Exercise prompt ▸ Set down, exactly as written, the lines from the line holding "Task: Expand the 日志管理 sidebar menu" to the end of the data, inclusive, skipping any pictures.
==== Available records
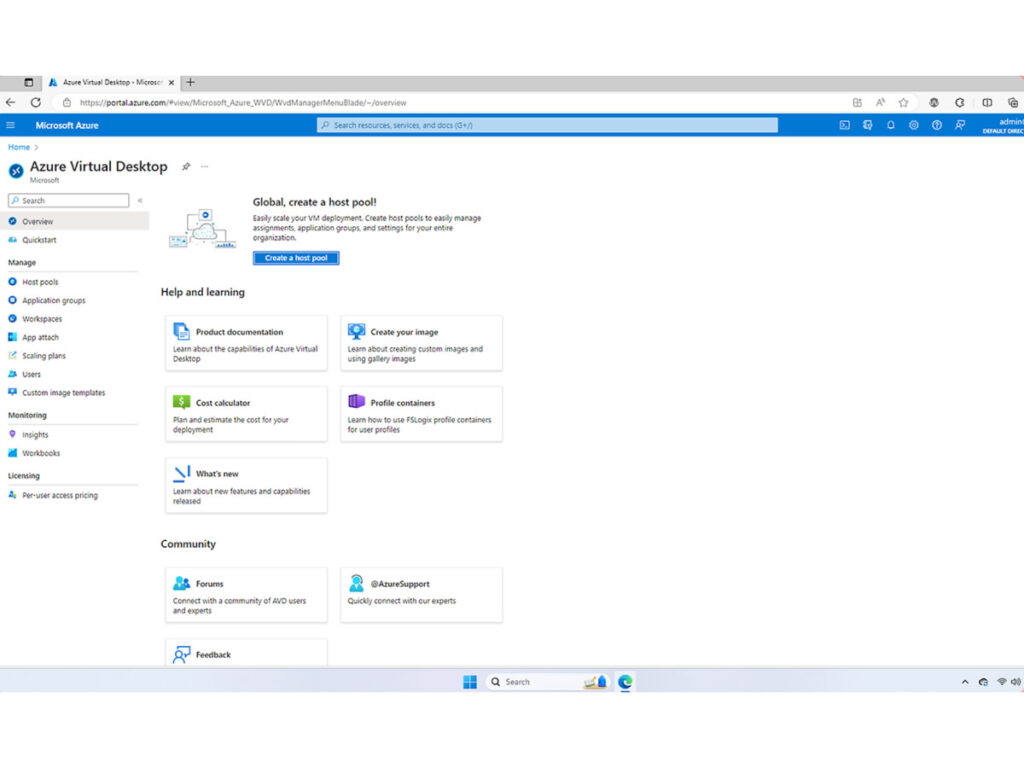Click the help question mark icon

coord(936,125)
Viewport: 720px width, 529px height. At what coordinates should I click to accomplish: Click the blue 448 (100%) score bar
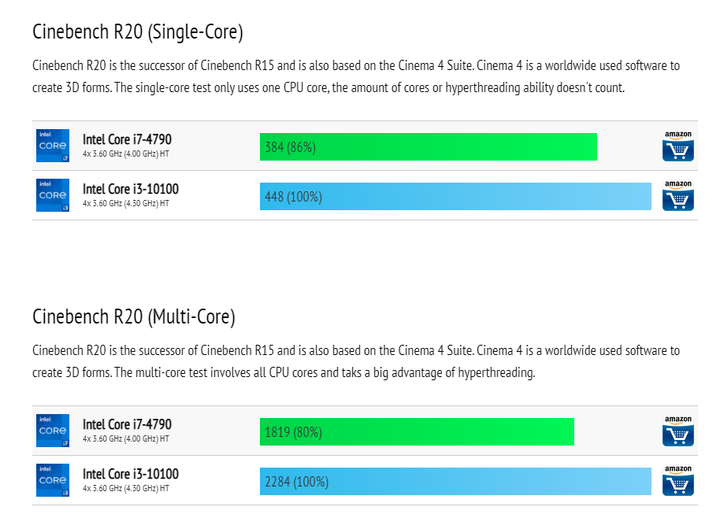point(456,197)
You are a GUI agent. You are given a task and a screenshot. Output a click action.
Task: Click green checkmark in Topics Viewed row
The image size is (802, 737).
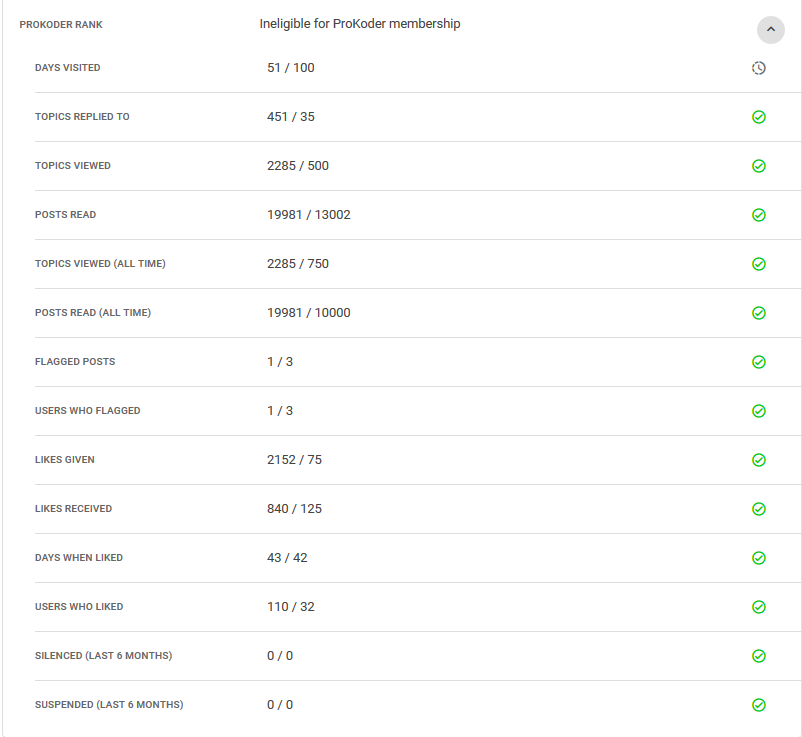click(759, 166)
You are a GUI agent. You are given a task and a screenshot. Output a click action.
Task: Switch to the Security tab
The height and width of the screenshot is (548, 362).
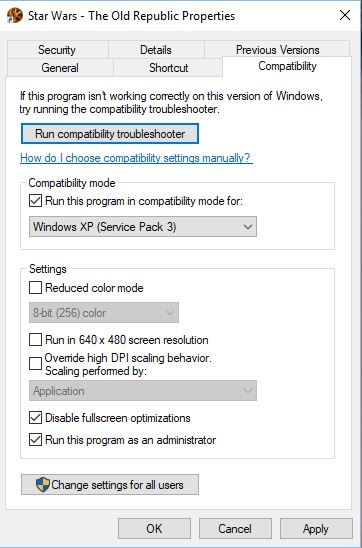[57, 50]
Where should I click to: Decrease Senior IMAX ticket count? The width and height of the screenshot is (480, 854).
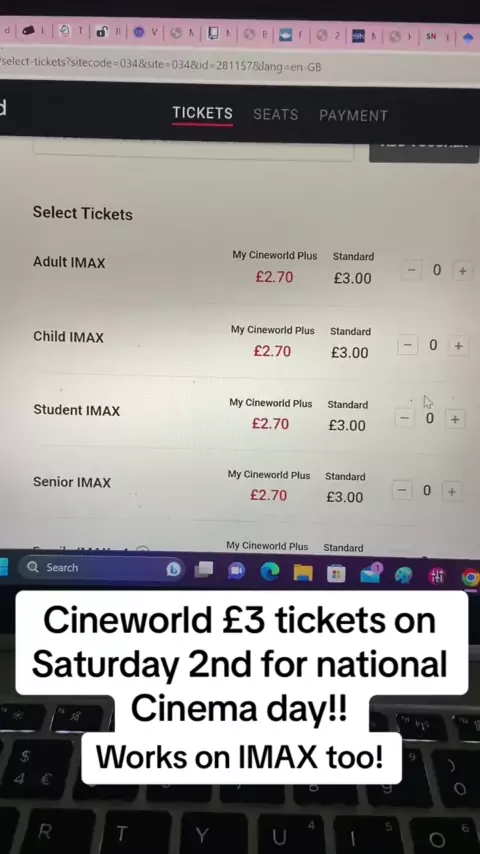(x=402, y=490)
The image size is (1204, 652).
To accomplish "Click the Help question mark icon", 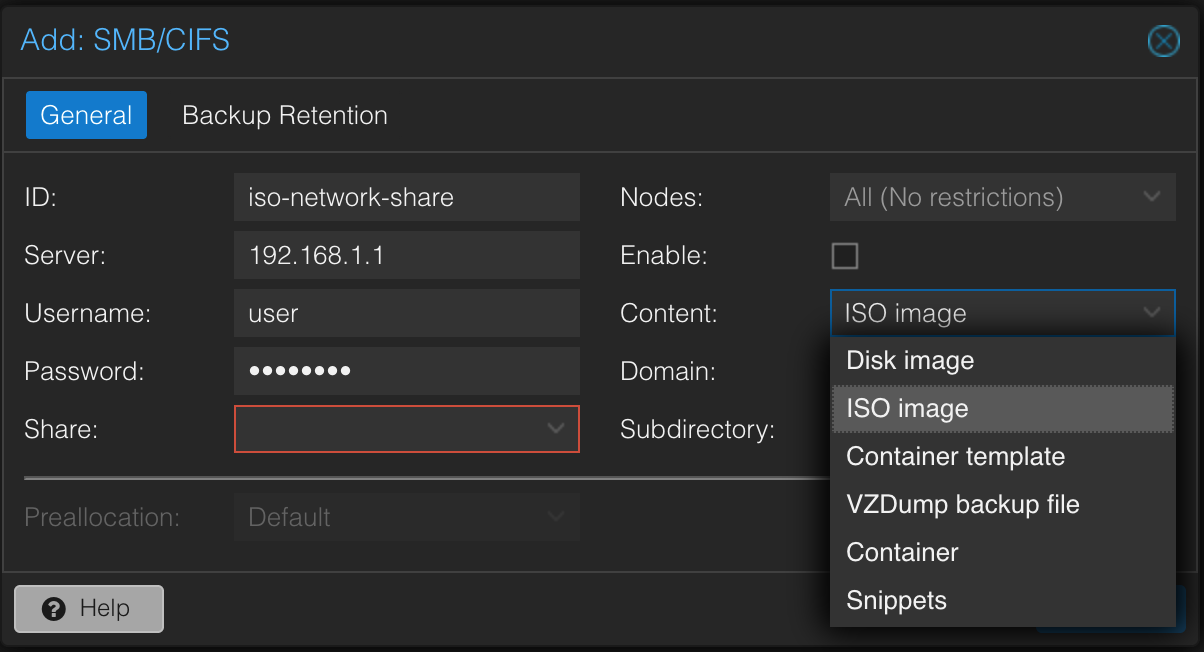I will tap(53, 608).
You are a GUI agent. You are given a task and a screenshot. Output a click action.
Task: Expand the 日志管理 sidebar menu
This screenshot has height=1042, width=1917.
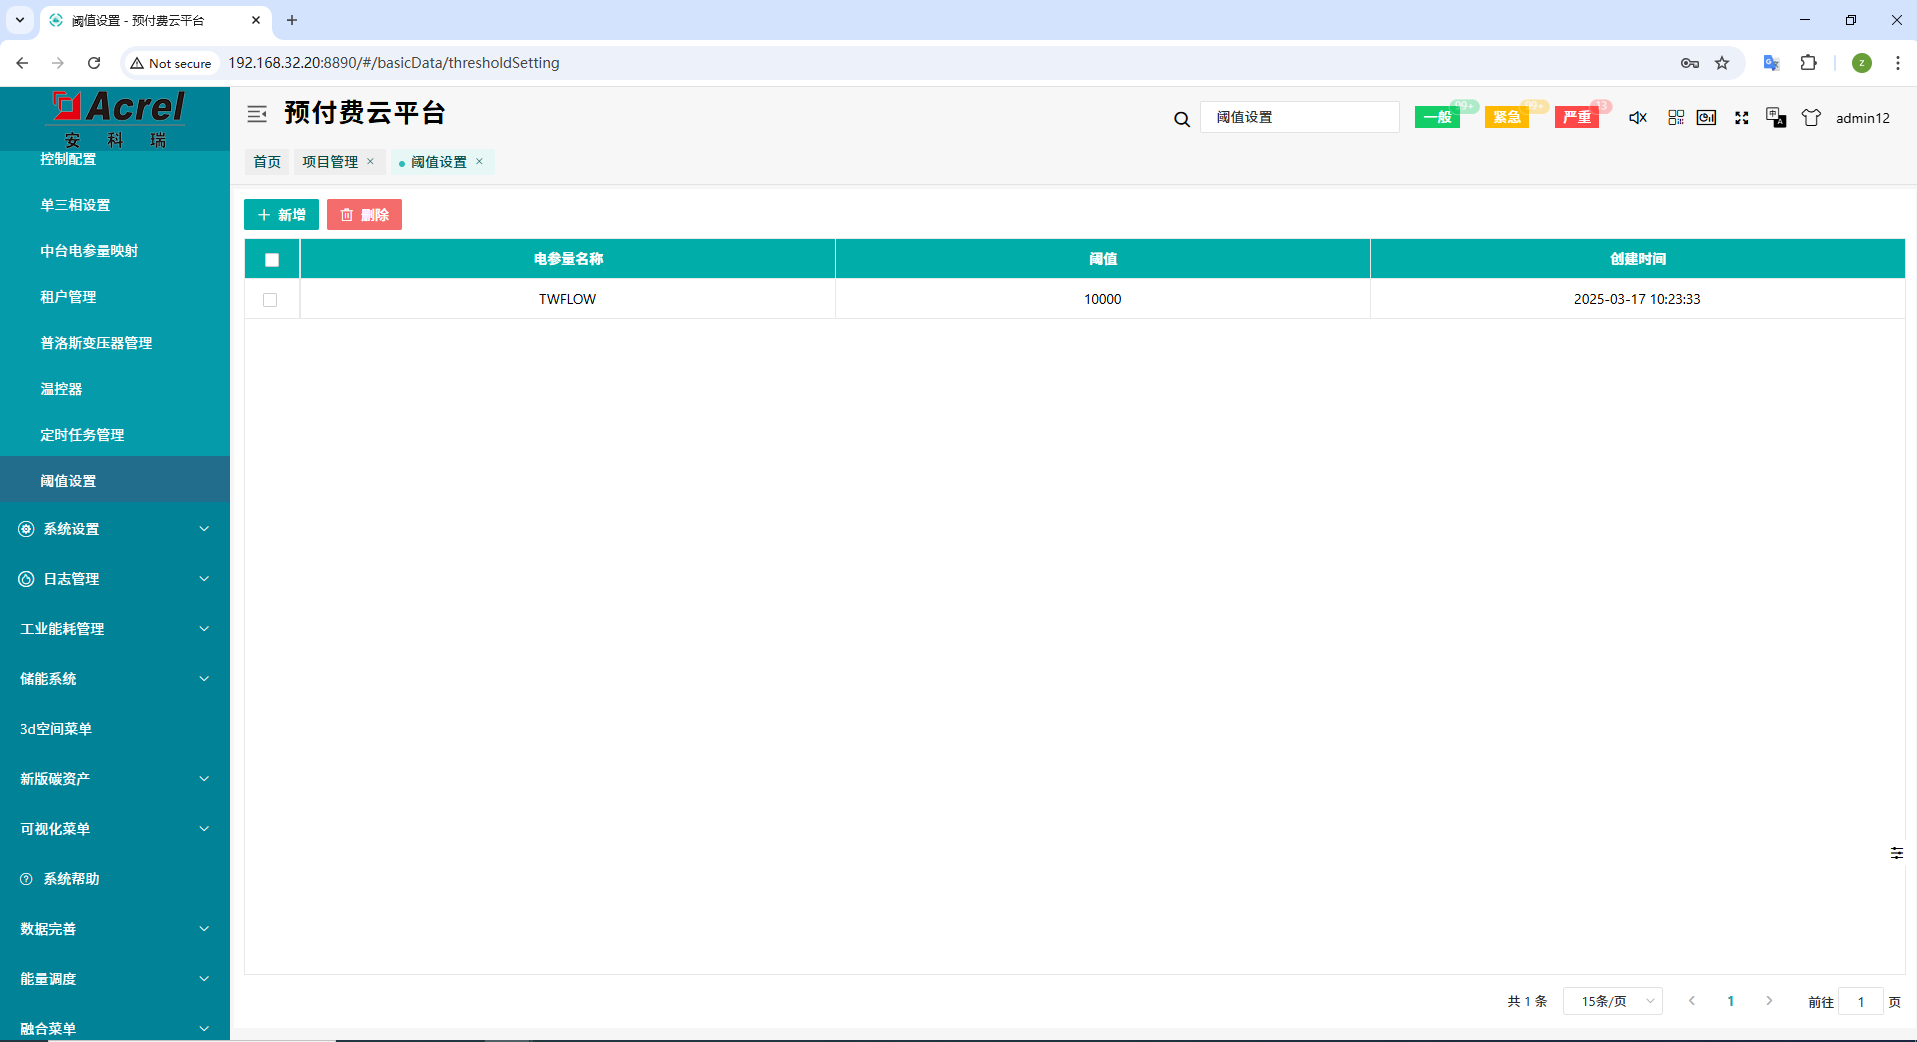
========
Output for this task ▸
Task: Expand the 日志管理 sidebar menu
This screenshot has height=1042, width=1917.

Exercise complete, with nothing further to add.